**WHAT NEEDS TO BE DONE:** Could you copy out the lines below word for word, starting at the line that has "Click the Plea of Nolo Contendere line" and stopping after the line that has "click(506, 41)"?

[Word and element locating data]
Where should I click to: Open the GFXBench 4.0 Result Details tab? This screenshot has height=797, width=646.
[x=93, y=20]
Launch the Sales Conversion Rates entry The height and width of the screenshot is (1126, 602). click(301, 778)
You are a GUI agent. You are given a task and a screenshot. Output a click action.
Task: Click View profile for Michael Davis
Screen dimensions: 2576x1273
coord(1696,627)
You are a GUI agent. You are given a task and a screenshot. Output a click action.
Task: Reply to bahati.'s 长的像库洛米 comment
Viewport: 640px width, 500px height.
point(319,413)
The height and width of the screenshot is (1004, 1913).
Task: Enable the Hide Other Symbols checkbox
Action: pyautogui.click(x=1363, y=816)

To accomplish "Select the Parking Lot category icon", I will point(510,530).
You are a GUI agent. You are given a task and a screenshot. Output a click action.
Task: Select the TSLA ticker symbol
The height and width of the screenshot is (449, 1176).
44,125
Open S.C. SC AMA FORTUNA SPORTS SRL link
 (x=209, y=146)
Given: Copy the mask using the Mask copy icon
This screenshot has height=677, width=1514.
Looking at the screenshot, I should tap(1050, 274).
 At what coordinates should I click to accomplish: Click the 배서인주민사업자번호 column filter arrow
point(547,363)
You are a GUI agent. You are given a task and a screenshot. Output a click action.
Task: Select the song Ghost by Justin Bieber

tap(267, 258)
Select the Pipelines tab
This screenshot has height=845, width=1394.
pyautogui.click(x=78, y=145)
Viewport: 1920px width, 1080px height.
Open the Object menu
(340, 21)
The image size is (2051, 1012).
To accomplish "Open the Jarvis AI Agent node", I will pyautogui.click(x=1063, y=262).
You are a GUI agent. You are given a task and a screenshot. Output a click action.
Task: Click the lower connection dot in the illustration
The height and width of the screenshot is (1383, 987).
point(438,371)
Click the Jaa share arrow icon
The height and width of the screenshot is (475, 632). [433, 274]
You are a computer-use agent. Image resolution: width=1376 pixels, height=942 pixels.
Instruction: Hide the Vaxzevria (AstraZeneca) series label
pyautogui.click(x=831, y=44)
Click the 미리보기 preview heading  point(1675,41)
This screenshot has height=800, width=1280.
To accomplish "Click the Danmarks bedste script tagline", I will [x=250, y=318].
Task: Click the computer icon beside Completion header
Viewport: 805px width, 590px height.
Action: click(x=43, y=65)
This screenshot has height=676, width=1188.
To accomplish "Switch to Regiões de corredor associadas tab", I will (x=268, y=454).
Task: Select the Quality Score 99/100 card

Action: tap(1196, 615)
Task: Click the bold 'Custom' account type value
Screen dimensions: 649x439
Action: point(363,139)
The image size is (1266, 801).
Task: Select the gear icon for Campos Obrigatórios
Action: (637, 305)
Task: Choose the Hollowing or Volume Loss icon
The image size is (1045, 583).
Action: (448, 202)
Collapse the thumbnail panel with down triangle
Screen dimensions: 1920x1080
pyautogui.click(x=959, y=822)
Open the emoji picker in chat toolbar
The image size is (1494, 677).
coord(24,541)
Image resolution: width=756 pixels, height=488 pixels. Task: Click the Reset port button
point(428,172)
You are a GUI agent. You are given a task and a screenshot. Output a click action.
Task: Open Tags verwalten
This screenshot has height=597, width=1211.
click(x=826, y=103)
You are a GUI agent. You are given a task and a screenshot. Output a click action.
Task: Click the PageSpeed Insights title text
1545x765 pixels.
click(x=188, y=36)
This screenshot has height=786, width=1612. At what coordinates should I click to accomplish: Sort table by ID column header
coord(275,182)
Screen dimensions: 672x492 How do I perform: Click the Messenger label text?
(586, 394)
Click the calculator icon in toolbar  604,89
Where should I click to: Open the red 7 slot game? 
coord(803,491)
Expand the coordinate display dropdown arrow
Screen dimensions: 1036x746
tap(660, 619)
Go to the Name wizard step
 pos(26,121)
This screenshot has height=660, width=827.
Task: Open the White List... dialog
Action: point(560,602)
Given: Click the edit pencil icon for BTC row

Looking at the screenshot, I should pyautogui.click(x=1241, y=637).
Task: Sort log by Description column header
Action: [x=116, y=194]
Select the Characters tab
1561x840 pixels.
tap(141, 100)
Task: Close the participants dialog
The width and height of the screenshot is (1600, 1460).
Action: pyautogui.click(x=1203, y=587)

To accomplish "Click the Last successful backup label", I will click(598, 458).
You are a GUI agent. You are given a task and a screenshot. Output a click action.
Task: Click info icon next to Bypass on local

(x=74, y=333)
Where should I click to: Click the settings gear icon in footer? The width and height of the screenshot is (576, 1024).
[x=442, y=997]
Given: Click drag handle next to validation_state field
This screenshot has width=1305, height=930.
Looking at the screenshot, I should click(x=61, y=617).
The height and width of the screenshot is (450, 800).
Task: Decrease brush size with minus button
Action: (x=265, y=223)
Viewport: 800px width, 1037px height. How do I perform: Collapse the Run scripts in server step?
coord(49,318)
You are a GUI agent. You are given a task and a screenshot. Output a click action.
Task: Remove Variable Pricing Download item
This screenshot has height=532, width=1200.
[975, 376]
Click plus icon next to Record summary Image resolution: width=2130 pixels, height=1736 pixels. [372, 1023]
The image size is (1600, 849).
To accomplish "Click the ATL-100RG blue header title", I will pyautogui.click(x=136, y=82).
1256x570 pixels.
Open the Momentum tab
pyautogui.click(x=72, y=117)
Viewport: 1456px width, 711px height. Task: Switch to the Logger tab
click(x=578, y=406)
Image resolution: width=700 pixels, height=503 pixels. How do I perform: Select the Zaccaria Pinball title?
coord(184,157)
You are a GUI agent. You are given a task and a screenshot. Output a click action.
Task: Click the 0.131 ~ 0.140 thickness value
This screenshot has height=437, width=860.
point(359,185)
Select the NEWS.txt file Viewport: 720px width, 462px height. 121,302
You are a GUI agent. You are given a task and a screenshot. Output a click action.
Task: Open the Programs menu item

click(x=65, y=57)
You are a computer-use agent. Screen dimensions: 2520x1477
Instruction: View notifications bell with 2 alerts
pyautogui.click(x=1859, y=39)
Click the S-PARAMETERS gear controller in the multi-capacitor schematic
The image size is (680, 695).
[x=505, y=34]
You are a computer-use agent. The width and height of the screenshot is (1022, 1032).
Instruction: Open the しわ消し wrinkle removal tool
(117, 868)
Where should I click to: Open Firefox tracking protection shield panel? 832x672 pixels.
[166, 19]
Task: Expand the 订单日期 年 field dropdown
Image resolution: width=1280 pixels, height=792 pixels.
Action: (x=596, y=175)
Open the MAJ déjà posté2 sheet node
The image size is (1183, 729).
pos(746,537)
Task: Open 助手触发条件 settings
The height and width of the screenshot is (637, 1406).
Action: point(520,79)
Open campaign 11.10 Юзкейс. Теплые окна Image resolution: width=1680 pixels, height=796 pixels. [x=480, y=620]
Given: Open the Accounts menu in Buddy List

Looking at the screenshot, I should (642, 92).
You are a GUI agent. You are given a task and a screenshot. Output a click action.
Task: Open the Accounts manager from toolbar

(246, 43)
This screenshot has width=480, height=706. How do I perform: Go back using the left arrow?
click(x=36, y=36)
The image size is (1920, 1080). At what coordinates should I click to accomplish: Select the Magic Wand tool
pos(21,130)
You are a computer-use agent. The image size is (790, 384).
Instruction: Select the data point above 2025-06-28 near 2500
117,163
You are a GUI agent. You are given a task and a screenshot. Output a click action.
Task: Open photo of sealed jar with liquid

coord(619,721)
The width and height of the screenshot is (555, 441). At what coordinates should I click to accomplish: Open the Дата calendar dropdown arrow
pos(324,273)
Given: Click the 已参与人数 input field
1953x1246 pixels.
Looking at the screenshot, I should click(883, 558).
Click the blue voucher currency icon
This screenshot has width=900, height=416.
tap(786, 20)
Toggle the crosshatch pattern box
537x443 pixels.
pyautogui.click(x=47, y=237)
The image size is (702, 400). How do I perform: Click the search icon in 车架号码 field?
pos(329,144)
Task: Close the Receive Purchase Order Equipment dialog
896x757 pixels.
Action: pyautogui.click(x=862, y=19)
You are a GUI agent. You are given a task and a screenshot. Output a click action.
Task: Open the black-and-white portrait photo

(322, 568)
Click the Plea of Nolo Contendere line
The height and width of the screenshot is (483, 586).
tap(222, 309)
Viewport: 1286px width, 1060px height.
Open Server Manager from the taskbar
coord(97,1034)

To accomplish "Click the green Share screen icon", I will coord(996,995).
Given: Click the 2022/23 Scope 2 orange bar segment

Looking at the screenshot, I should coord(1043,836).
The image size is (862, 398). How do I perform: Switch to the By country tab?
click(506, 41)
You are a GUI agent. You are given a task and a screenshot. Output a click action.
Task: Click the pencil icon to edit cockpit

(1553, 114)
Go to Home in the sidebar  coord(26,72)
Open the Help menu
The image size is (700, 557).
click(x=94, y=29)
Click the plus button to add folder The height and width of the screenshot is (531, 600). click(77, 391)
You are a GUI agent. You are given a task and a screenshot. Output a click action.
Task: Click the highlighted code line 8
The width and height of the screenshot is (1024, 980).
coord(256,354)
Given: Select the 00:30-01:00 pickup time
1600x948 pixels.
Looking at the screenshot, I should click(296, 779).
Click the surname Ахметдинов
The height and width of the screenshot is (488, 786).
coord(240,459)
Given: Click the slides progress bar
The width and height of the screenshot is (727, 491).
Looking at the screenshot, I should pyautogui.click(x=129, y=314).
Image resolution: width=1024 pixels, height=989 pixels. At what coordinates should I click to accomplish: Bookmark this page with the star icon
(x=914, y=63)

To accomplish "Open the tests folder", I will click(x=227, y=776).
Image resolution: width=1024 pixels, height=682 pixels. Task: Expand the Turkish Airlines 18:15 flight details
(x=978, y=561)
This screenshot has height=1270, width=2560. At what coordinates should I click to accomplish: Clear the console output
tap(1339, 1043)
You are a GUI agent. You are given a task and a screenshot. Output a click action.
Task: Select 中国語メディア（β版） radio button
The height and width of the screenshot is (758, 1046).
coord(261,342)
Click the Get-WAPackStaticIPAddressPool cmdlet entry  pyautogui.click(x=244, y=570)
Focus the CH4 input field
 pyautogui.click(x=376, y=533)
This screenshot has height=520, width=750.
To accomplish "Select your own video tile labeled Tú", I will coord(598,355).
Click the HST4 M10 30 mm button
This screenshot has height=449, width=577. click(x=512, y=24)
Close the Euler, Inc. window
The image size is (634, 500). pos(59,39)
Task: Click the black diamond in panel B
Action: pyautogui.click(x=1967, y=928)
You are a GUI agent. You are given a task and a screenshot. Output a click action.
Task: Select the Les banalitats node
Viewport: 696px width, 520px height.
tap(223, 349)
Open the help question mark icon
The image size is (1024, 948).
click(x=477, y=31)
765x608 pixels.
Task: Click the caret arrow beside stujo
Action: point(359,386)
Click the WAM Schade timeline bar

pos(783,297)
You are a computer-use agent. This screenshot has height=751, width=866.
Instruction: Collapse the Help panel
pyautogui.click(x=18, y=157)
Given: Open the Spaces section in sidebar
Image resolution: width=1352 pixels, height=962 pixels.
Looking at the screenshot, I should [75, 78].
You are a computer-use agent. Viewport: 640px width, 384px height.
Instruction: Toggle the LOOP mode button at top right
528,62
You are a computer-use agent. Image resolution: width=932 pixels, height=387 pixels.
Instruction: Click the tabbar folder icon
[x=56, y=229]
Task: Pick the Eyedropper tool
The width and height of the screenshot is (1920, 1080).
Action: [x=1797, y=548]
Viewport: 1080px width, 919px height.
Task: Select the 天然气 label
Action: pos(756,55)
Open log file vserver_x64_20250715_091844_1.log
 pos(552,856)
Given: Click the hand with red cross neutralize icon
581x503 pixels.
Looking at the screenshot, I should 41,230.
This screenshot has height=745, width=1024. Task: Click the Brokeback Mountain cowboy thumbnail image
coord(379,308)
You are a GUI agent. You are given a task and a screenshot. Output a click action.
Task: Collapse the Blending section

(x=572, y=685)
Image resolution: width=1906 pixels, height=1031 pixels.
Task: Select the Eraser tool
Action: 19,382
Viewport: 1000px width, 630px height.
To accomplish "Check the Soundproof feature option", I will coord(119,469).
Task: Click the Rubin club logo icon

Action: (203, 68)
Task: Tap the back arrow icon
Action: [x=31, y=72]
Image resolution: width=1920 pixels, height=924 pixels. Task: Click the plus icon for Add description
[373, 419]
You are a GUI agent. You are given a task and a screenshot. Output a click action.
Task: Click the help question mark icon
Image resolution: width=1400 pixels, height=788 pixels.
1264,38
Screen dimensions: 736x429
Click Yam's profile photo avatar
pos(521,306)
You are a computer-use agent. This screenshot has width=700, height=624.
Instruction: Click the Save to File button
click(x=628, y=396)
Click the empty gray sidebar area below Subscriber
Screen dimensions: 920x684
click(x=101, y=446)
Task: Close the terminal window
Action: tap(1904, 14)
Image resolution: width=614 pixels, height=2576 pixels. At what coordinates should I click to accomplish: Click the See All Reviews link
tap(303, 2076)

**OUTPUT FOR THIS TASK:**
Click the Plea of Nolo Contendere line
The height and width of the screenshot is (483, 586).
tap(222, 309)
Viewport: 1286px width, 1060px height.
Open Server Manager from the taskbar
coord(97,1034)

To accomplish "Click the green Share screen icon", I will coord(996,995).
Given: Click the 2022/23 Scope 2 orange bar segment

Looking at the screenshot, I should coord(1043,836).
The image size is (862, 398). How do I perform: Switch to the By country tab?
click(506, 41)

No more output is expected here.